Niagara Gazette — A toxic pesticide has been discovered buried behind the Town of Niagara highway garage.

Highway department employees started to notice strange odors behind the building recently and Robert Herman, the town’s highway superintendent, contacted Clark Patterson Lee, the town’s engineering firm, to perform preliminary tests on the grounds.

“It didn’t seem like a dangerous substance when it was found,” Herman said.

Preliminary soil tests showed elevated amounts of the toxic pesticide Lindane buried near the train tracks that run behind the building. 

The engineering firm then contacted the New York State Department of Environmental Conservation to notify them of the elevated levels of the toxin.

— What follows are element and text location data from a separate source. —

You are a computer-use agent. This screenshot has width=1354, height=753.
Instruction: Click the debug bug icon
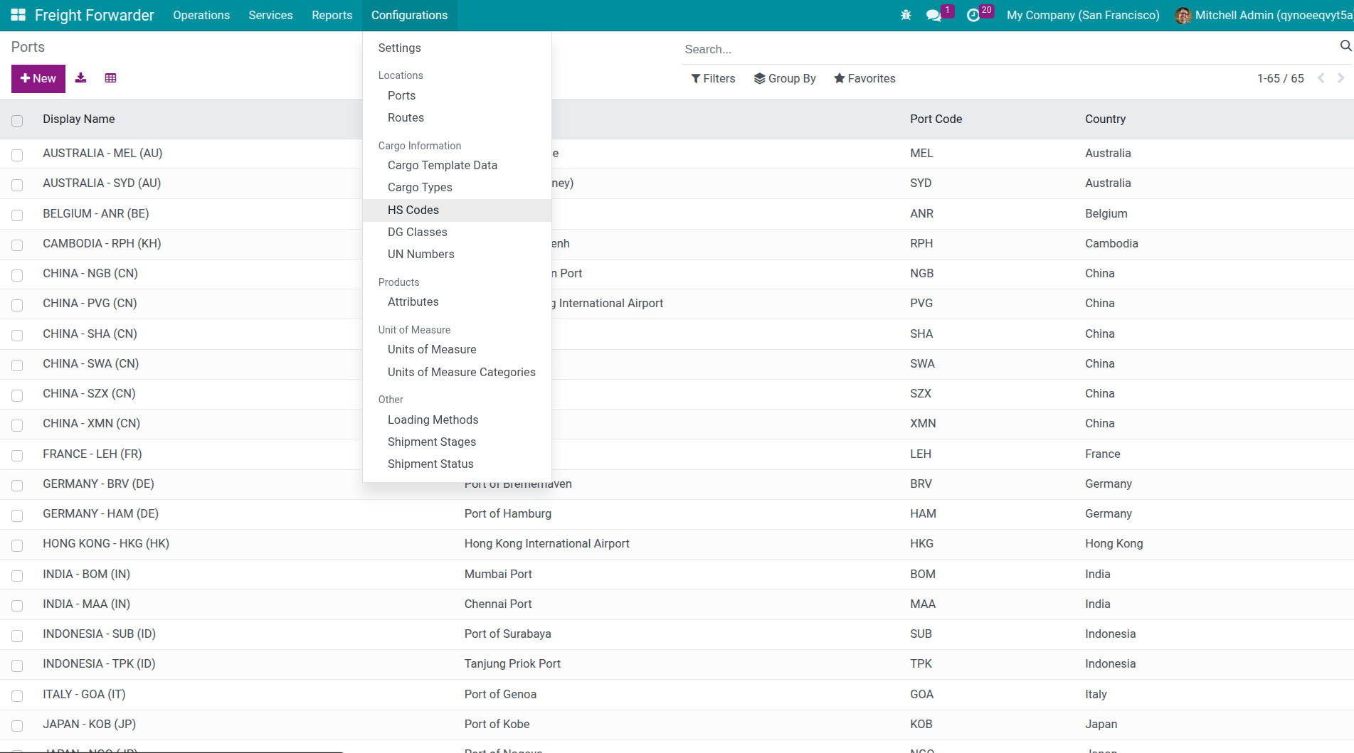906,15
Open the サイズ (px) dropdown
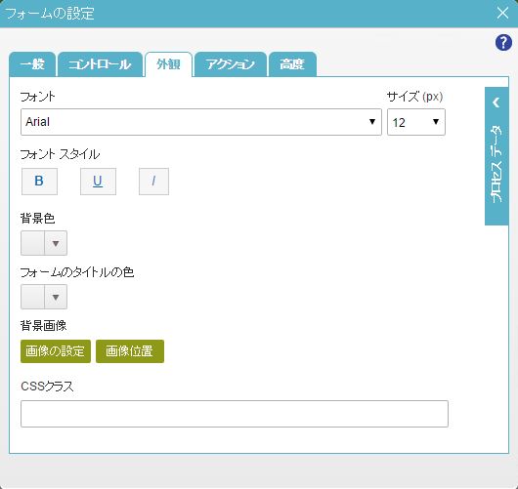This screenshot has height=489, width=518. click(416, 122)
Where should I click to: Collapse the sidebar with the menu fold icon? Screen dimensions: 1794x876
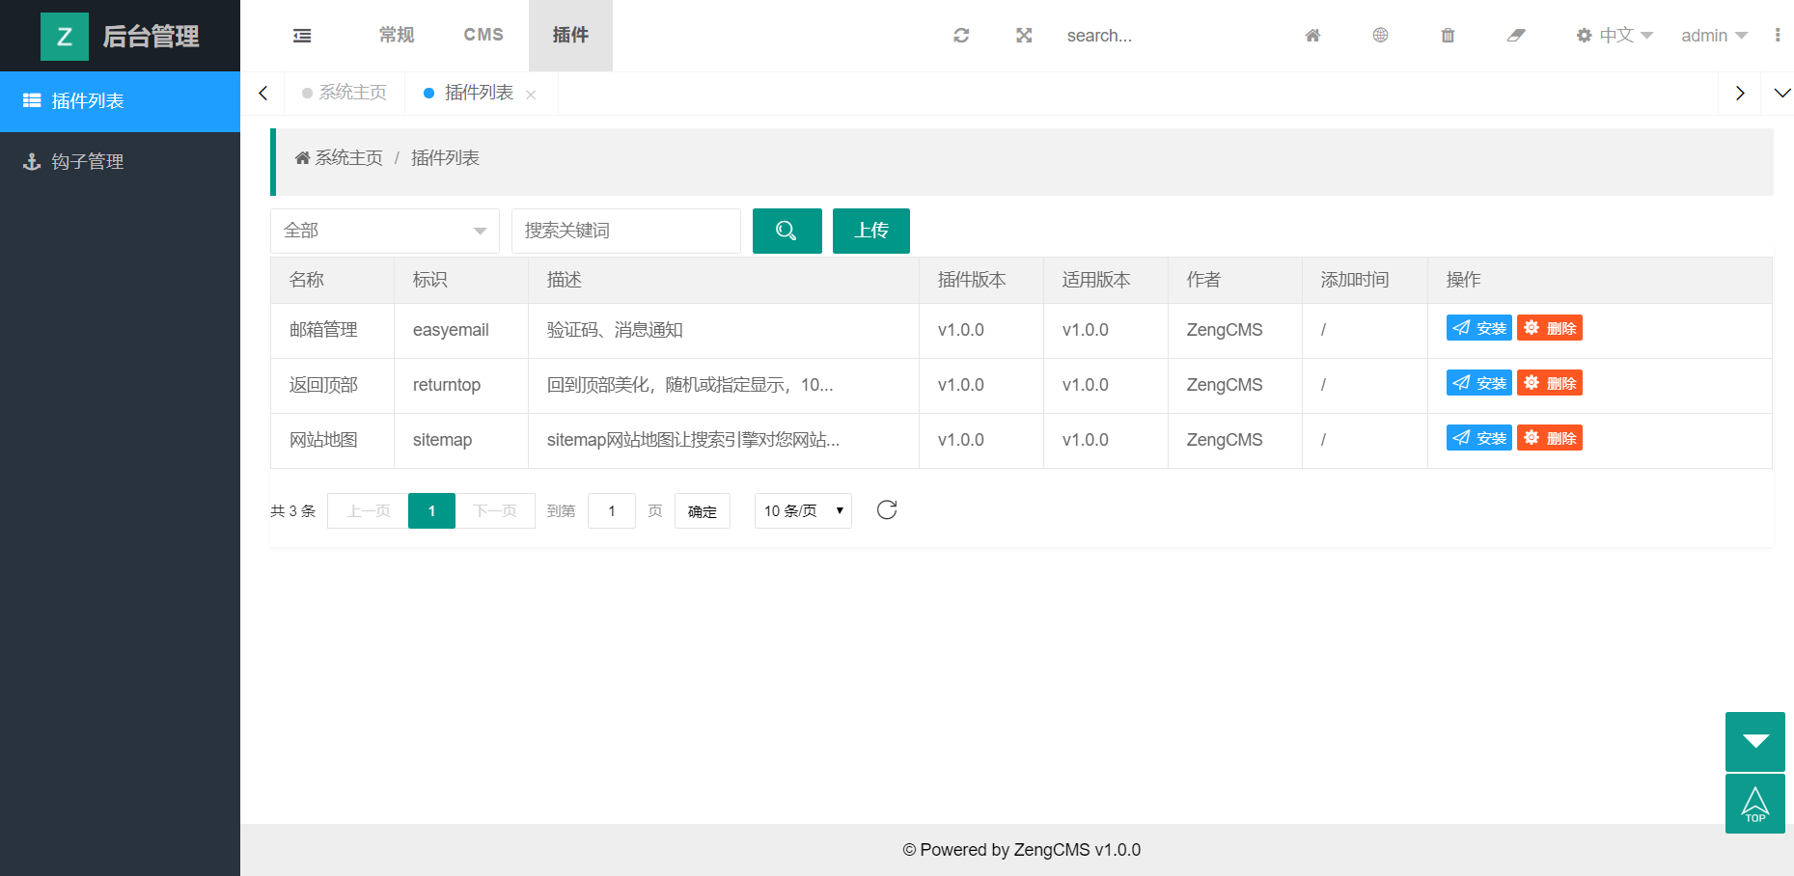pos(302,36)
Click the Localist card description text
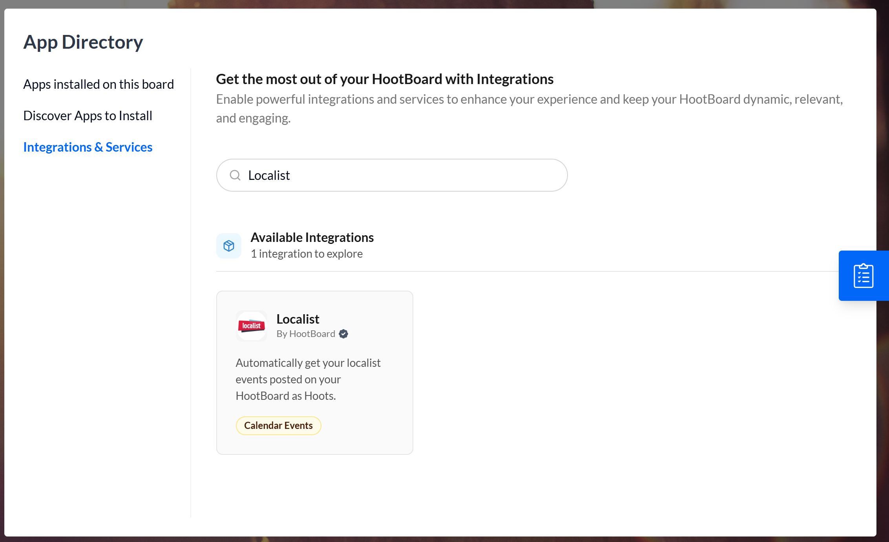 tap(308, 379)
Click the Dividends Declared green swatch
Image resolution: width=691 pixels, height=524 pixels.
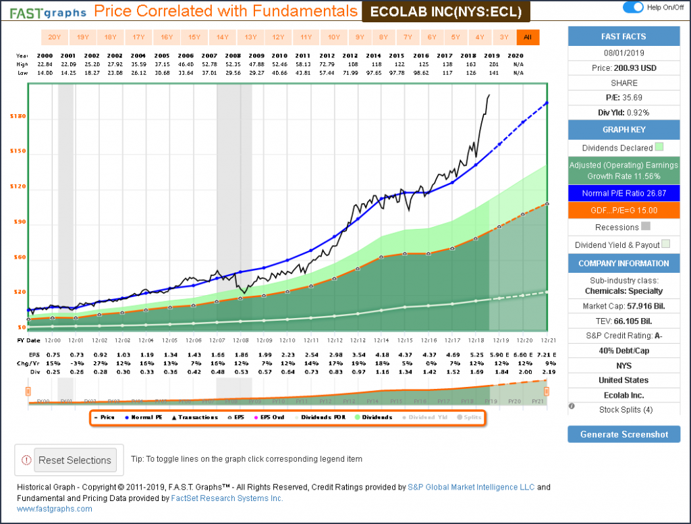[x=659, y=147]
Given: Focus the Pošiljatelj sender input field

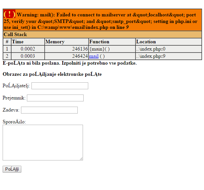Looking at the screenshot, I should click(x=60, y=86).
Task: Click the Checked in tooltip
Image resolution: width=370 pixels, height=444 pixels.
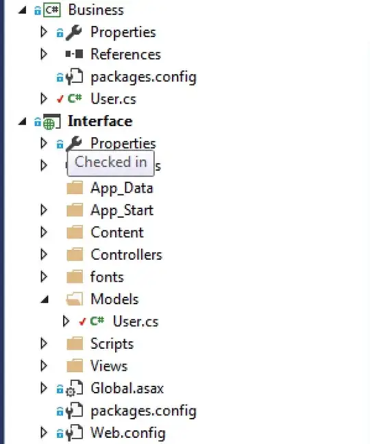Action: 111,163
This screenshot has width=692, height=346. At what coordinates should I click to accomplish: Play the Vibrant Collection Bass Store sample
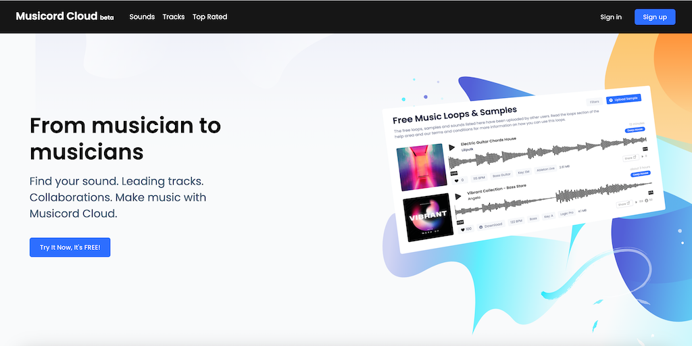pyautogui.click(x=458, y=197)
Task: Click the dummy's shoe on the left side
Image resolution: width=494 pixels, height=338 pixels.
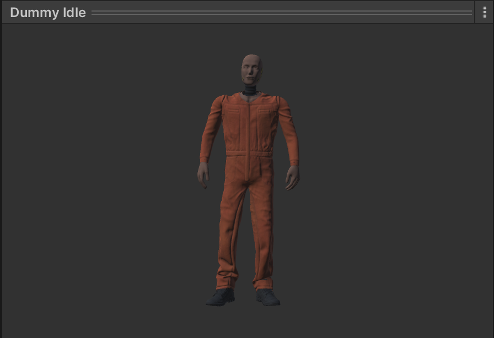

Gregory Sutton, a regional waste remediation engineer with the DEC, attended a town board work session Thursday night to discuss the next steps with board members.

Sutton said the area has to be tested further to determine how much of the chemical is buried behind the building.

“It didn’t look like it was widespread but the levels of Lindane or suspected Lindane that was identified are relatively high,” he said.

The DEC will now send a letter to the town notifying officials they need to investigate the contamination.

“If you decline to investigate it then the state would step in,” Sutton said.

Sutton said Lindane was commonly used in the 1940s and 1950s and that illegal dumping of chemicals was common practice during that time period, meaning it will be difficult to identify a responsible party.

“They’d just leave it to guys in barrels or drums and guys just disposed of it in every low spot in Niagara County it seems like,” Sutton said.

Sutton said if the board decides to go forward with testing without the DEC the town would pay for the work.

However, if they wait for the DEC to intervene the testing would likely be delayed until the beginning of next year because of manpower shortages at the agency, he added.